Stored Procs vs Dirty SQL

Every once in a while I stumble across a blog that says stored procs are no longer the way to go in database development. I believe I see this for a few reasons

1) This view is often exposed by younger developers who, though extremely talented, do not have heavy enterprise data manipulation experience.

2) Advocates of this view typically are heavily into auto code generation tools, which don't play well with stored procs.

Here is an example of the type of scare crow testing I see (make a weak comparison, beat it up, then declare your opinion superior).

Wow, a select statement is almost as fast with dynamically generated SQL then with a stored proc, and even in some cases, a stored proc might be slower.

Well, if you work with data heavily on a regular basis, you wish you were writing select statements all day :) The case of comparison here is bogus. If select and basic CRUD on a single table is all you are using SQL for, you probably shouldn't talk about how your are an expert on the intricacies of SQL performance.

In my enterprise experience, it is not uncommon for a query will pull back data from five or six tables, which often times aren't tables at all but subqueries themselves. CRUD operations sometimes spam five or six tables. Putting all your code in a stored proc allows you to have a single place to change things, and often times updating the database in an enterprise environment is a lot easier then touching production code. I also don't believe that these types of queries are faster with dynamic sql. The dynamic SQL must be generated on a webserver or a client, so you take a hit there that isn't often factored into test data. Execution plans are generated at query runtime, while a stored proc has its execution plan cached. Big performance boost. Though, as pointed out, sometimes dynamically generated plans might run slightly faster. With complex SQL operations, I doubt that though. You also are slightly more open to SQL injection attacks by building your app using dynamic SQL, but if you know what you are doing you should be able to avoid vulnerabilities there. Stored procs also aren't invulnerable to attack either, they just tend to be more so.
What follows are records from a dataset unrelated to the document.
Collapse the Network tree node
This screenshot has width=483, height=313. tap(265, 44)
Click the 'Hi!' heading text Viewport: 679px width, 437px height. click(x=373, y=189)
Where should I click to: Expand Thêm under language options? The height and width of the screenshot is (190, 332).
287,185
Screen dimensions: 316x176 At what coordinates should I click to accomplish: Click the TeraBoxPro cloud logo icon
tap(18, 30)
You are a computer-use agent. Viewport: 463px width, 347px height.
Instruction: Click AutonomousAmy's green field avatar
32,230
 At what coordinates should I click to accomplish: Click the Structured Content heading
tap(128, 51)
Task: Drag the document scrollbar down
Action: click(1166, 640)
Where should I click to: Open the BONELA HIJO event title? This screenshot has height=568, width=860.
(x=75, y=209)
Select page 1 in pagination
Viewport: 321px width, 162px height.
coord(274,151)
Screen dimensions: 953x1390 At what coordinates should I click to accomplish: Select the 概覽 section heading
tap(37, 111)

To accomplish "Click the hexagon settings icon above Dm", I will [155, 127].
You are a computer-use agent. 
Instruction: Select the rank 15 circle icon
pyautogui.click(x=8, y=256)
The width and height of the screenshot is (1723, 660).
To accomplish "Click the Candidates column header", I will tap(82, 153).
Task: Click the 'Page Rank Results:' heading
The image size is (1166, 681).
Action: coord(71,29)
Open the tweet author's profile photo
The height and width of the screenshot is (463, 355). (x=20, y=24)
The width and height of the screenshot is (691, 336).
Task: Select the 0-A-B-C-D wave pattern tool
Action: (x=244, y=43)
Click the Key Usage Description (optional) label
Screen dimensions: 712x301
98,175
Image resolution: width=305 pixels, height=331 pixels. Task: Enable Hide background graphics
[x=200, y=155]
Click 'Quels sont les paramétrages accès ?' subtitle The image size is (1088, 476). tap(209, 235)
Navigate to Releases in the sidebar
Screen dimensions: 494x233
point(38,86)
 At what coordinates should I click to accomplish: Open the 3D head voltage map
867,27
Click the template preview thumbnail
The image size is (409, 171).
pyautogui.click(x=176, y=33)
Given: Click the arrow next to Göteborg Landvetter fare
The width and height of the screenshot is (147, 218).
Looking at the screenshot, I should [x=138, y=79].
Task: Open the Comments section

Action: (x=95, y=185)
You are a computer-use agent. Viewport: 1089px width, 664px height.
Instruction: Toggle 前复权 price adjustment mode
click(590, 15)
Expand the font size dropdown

Also by using dynamically generated SQL you are loosing out on the CLR integration into SQL Server (if using MS tech), and depending upon what you are trying to accomplish using CLR stored procs might be a powerful, fast option that you are passing up.

So, if you are fortunate enough to be able to pull off simple queries for your application, and you have a robust app that is responsive and meets your client's needs, good for you. Keep at it. I'm not a huge fan of code generation tools, as it seems like when you go outside of the vanilla, you end up spending a lot of time and effort getting your non-vanilla task done. If you know the base tech really well, typically you already have a library of code that acts almost like a code generation tool. Plus there is the additional learning curve of a code generator, do I want to spend all the time learning something that's features might be included in future versions of visual studio? Or will my code gen tool be around five years from now? What if I want to pass my code of to a junior developer? Will I have to spend time teaching them, or allocating time for them to learn, a code gen tool that might be eclipsed by another tool that is more in vogue that wasn't around when my base code was written? But that is neither here nor there. Separate discussion.

I've written dynamic SQL apps before, and they have worked well. If your app works well with dynamic SQL and using dynamic SQL allows you to gain efficiencies by using your code gen tools, good for you. Keep at it. But save your lectures about stored procs being dead, because depending on your environment, they are far from dead. Often times stored procs are the only practical way to go.